Andrea Festa Fine Art is a gallery in the heart of Rome. It is an exhibition space characterised by a domestic identity and neoclassical design, within which the international scope is evident.
The space was established in 2020 on the Lungotevere, in front of Castel Sant’Angelo, an area of strong historical interest dotted with countless other cultural venues.
The gallery’s main objective is to promote the research of emerging artists, with a privileged focus on painting, through careful and continuous monitoring of the current art scene.
The gallery follows and supports artists by bringing names of international talents to exhibit for the first time in Italy.
Andrea Festa Fine Art collaborates with numerous figures in the field and is a point of reference in promoting and enhancing artistic work.
His and Hers
Sinead Breslin | Emiliana Henriquez
For MEGA Art Fair, Andrea Festa Fine Arts presents works by Sinead Breslin and Emiliana Henriquez: a compelling dialogue between two artists who embrace figurative painting to explore selfhood and shared experience. Deeply rooted in distinct cultural narratives, the works converge through a mutual concern for emotional resonance and physical self-expression.
The gallery showcases Breslin’s large-scale painting Shower Room (2024, oil on canvas, 160 × 160 cm) alongside Henriquez’s The Eternal Recurrence (2023, oil on canvas, 36 × 28 cm) and Willendorf (2023, oil on canvas, 20 x 25 cm). By placing Henriquez’s works close, we highlight the contrast in scale, composition, and technique, amplifying the interplay between their respective artistic languages.
Henriquez’s work is informed by her upbringing in East Los Angeles, where she navigated a multicultural landscape that continues to shape her practice. Her deeply personal yet universally resonant imagery explores themes of resilience, transformation, and emotional connection across cultures. Blending mythology with unpredictability, she constructs dreamlike narratives bathed in vibrant hues—lime greens, deep reds, and rich olds—infusing her figures with heightened emotional presence. Henriquez’s paintings channel the intimacy of Jordan Casteel and Lisa Yuskavage while drawing on the dramatic tension of Rembrandt and Goya.

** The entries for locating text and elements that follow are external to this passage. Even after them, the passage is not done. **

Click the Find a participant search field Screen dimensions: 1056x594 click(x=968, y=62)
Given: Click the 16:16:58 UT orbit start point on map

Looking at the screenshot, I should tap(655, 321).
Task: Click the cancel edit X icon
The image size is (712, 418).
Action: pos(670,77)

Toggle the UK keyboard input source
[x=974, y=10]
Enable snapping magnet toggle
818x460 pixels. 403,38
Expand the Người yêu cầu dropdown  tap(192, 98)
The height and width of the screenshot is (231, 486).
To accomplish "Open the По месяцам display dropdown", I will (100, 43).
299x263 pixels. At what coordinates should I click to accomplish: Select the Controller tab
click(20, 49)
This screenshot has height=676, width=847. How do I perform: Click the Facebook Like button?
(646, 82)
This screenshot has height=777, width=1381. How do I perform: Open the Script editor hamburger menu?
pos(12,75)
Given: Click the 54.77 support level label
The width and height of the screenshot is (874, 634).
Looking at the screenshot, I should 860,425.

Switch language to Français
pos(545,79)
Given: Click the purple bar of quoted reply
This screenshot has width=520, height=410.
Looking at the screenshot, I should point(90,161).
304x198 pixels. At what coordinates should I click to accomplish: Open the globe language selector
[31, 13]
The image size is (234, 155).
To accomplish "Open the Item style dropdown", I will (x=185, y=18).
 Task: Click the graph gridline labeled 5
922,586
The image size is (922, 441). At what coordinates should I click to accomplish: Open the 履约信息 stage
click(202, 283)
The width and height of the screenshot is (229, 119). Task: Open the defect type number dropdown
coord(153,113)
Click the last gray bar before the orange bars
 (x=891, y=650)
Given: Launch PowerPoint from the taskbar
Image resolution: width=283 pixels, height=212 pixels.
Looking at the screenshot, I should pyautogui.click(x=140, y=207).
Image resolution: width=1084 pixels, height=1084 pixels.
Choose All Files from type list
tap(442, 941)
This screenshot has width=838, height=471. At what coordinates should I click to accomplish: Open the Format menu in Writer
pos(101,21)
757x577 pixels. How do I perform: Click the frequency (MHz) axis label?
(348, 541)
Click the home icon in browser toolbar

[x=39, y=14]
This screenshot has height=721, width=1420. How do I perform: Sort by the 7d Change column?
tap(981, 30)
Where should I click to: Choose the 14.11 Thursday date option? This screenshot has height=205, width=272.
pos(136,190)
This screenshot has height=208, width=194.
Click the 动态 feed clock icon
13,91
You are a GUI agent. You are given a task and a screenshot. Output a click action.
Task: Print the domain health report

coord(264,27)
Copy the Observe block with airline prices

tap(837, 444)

Her selected works for the fair continue this exploration of vulnerability and strength, featuring female figures enveloped in spaces that feel both otherworldly and deeply familiar.
Breslin’s paintings serve as meditative portals, where solitary figures exist in settings that blur the lines between interior and exterior, past and present. As a relentless traveller, she absorbs and reconstructs cultural references into works that function as both personal reflections and universal archetypes. Her compositions, marked by flattened perspectives and exaggerated colours, evoke the surreal logic of dreams while remaining firmly rooted in the physicality of oil painting.
For Mega Art Fair, Breslin presents a figure caught within an undefined yet evocative environment, suggesting the intimacy of memory or the dislocation of perpetual movement. Her work echoes the fragmented presence of aged photographs, transforming fleeting moments into timeless meditations on place and identity.
By bringing together these two artists, His & Hers highlights the power of figurative painting as a means of investigating identity, memory, and the emotional depths of human experience. Their juxtaposition emphasises the dynamism of their practices—Henriquez’s intimate, layered storytelling set against Breslin’s expansive, contemplative compositions—creating a space where contrast and dialogue fuel a compelling visual and conceptual experience.